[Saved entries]
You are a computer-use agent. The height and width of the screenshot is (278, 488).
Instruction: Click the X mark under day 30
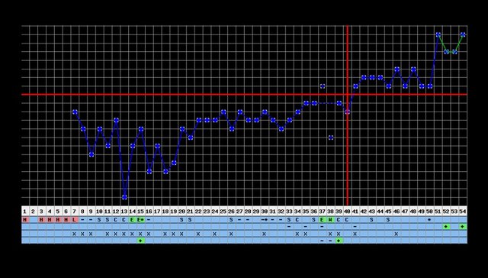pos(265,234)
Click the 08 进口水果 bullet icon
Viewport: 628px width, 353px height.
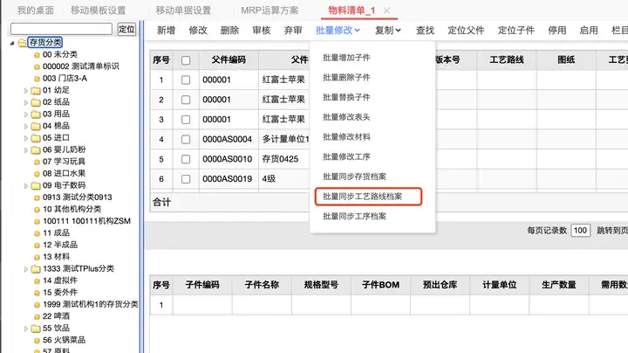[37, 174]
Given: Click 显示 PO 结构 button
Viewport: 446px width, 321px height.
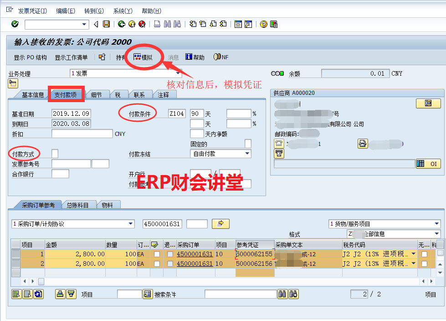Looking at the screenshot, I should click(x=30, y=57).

## PROBLEM DESCRIPTION
What is needed is an exact restatement of every line from the one containing "Click the 08 进口水果 bullet icon" through the last line of the records, pictures left out.

## THE COMPLETED TASK
Click the 08 进口水果 bullet icon
Viewport: 628px width, 353px height.
[37, 174]
Given: Click 显示 PO 结构 button
Viewport: 446px width, 321px height.
Looking at the screenshot, I should click(x=30, y=57).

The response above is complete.